Hadronic physics from extensive air showers

Abstract

Although cosmic rays were discovered exactly one century ago, the most fundamental questions about them are still not answered, especially the origin and composition of ultra-high energy cosmic rays (UHECR). The Pierre Auger Observatory (PAO) is constructed with the goal of solving these mysteries. The PAO uses hybrid design and take advantage of both the air fluorescence and surface array technique. Since its debut in 2004, PAO has published several important scientific results. The most probable candidate for UHECR composition is proton or iron nucleus. The two candidates do show differences in both fluorescence detector (FD) signal and in the surface detector (SD) signal. PAO has utilized the statistical depth of shower maximum information of FD signal to study the composition and suggests that the nuclear mass is getting heavier from 1 EeV to 10 EeV and beyond. The result does not come without argument. The Telescope Array (TA)'s result consists with a pure proton primary.

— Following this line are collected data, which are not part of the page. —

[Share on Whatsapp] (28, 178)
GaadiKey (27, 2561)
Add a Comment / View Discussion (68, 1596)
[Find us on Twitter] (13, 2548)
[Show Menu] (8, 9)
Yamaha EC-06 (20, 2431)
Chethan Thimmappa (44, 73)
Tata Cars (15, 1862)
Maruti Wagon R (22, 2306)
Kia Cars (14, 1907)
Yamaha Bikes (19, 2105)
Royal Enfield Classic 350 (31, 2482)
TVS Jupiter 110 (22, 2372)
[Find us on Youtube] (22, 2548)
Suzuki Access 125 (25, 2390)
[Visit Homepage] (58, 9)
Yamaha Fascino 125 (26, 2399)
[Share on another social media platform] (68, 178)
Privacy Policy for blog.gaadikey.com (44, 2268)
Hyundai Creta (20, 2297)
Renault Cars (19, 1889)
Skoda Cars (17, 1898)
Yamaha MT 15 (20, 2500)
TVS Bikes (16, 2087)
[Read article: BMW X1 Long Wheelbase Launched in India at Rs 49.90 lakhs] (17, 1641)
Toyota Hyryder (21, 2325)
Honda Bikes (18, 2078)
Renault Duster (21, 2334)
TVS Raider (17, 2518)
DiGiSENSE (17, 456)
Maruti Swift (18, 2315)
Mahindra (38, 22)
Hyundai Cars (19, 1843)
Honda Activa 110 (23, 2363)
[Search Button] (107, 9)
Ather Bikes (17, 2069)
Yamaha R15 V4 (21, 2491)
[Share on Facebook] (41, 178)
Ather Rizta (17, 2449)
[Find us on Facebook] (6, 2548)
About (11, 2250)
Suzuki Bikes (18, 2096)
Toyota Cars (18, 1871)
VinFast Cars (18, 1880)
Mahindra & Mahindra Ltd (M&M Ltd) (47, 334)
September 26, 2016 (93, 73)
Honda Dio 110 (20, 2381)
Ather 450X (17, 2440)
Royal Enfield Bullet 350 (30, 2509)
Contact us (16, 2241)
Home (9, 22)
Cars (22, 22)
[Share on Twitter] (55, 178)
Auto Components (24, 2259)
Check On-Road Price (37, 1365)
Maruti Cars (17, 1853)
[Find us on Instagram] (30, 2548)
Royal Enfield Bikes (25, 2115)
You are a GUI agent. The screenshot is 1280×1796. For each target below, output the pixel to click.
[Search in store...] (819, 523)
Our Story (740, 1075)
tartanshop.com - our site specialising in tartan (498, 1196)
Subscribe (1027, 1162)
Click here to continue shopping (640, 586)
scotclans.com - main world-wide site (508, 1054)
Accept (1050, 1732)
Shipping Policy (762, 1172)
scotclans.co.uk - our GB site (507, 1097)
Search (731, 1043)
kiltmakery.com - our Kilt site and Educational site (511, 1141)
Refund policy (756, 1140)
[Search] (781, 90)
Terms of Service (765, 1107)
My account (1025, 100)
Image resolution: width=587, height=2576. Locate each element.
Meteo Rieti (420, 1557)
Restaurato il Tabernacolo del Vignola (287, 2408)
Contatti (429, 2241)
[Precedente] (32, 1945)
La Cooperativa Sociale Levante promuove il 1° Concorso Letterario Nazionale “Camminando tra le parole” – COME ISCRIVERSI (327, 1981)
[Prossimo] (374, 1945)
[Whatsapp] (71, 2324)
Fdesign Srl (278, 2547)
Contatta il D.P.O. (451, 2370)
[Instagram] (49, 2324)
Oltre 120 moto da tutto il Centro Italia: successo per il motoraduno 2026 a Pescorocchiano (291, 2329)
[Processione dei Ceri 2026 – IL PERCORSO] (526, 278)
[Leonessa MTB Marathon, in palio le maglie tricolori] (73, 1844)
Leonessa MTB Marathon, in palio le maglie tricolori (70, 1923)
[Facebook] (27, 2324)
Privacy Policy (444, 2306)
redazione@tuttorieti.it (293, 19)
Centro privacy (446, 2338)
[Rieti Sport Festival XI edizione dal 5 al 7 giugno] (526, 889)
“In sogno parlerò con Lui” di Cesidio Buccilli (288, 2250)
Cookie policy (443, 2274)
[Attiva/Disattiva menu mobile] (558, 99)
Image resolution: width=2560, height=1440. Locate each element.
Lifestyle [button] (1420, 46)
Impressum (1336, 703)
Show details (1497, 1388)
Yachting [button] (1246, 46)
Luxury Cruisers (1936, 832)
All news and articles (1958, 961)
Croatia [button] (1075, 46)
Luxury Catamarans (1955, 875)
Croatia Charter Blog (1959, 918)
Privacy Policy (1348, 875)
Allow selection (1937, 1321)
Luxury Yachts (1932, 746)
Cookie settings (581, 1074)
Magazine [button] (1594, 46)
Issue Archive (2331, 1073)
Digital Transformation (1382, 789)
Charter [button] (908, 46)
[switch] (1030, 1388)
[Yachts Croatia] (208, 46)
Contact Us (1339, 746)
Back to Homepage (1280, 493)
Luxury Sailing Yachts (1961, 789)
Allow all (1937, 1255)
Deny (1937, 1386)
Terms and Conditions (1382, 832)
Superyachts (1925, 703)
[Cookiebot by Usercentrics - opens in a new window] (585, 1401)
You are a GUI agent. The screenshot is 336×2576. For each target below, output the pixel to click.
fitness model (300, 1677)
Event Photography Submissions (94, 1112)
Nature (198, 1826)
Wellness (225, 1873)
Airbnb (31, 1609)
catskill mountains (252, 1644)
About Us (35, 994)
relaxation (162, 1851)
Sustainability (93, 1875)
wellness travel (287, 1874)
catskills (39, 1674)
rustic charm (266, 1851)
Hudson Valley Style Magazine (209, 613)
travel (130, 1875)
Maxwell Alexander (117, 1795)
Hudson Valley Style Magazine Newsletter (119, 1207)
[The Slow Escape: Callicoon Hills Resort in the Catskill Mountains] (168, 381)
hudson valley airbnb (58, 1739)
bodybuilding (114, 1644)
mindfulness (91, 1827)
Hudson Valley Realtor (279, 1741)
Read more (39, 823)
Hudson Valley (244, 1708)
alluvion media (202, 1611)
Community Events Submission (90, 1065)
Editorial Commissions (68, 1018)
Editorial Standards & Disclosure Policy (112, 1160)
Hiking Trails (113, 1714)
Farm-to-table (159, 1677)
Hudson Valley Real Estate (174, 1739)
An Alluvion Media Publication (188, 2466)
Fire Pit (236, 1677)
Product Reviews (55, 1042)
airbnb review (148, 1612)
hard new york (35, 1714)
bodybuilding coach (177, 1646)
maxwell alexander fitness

One other possible solution to check these results is to study the SD signal since SD has a lot more statistics. According to Matthews' Heitler model, the proton and iron primary air showers show significant differences in the muon production, thus muon number is very sensitive to the cosmic ray primary composition. "Leading particle" physics - where one of the many particles emerging from a collision carries a significant portion of the energy - is a well-known and studied concept in high energy physics. It gives a lot of information about the hadronic interaction and yet to be studied in highest energies levels. It has two observables, a "double bump" longitude profile in FD and a "double shell" geometrical structure in SD. In this dissertation, I will describe new methods to identify leading particles and to count muons in air showers. These observations are then compared to simulations using several hadronic physics modeling schemes.